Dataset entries

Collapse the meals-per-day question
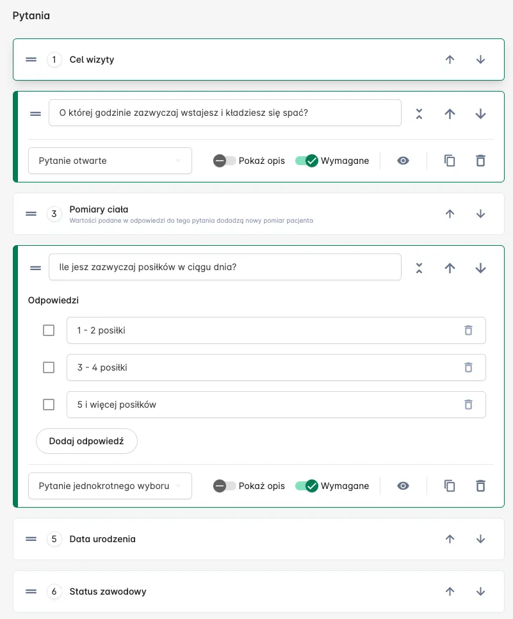This screenshot has height=619, width=513. 419,268
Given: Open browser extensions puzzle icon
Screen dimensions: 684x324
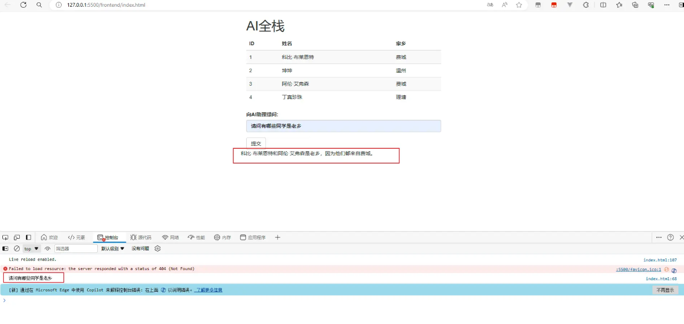Looking at the screenshot, I should coord(586,5).
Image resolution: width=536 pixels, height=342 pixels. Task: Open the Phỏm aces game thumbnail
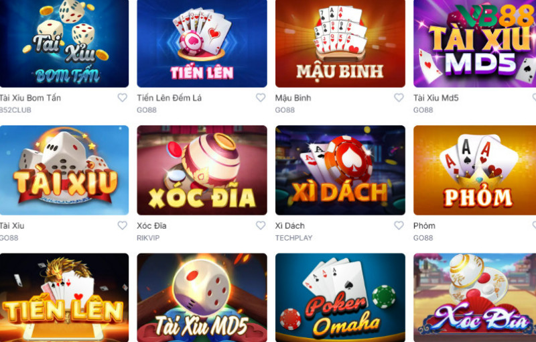point(475,170)
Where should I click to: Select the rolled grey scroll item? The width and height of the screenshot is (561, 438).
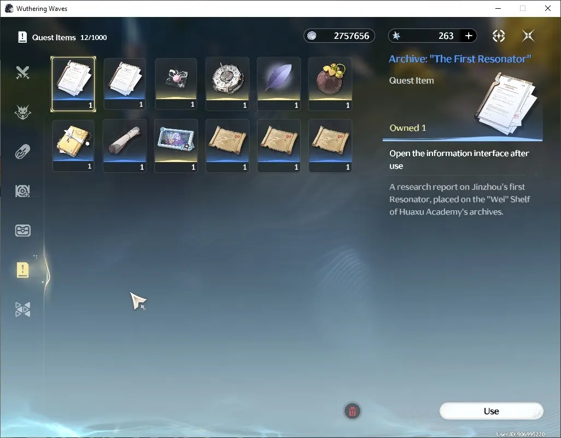125,146
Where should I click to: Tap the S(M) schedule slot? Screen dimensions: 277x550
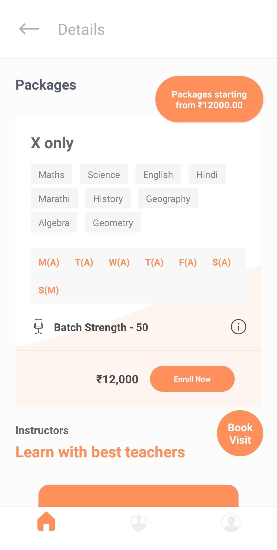pyautogui.click(x=49, y=290)
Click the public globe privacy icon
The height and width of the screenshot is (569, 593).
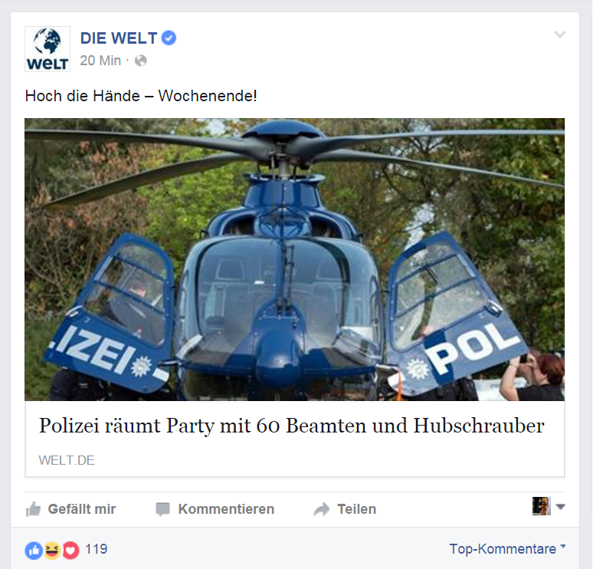(141, 61)
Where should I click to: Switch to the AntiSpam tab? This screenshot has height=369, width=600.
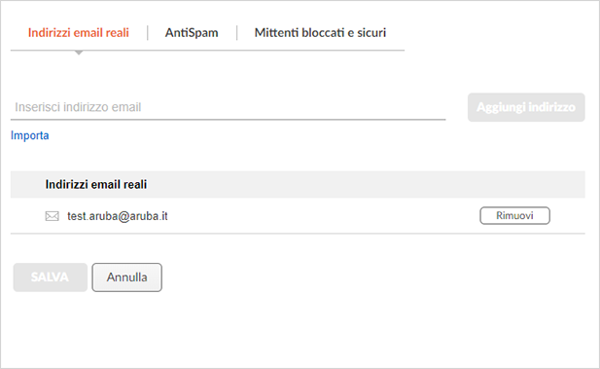(192, 33)
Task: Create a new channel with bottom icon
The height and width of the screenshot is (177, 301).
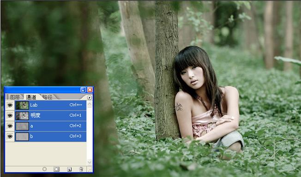Action: 69,169
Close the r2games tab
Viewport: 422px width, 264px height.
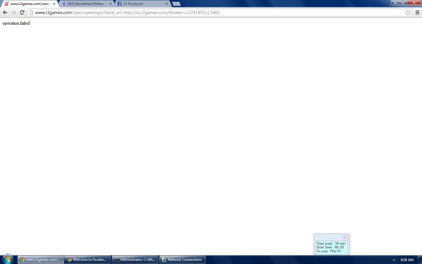54,4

What to produce: Transcribe exactly, and only, the lines from the one containing "Where should I click to: Tap" through the last line of the records above, both included; leave out the pictures.

Solved problem:
Where should I click to: Tap the S(M) schedule slot? Screen dimensions: 277x550
pyautogui.click(x=49, y=290)
Click the public globe privacy icon
The height and width of the screenshot is (569, 593).
(141, 61)
Where should I click to: Switch to the AntiSpam tab? This screenshot has height=369, width=600.
(192, 33)
Task: Create a new channel with bottom icon
The height and width of the screenshot is (177, 301).
Action: 69,169
Close the r2games tab
Viewport: 422px width, 264px height.
54,4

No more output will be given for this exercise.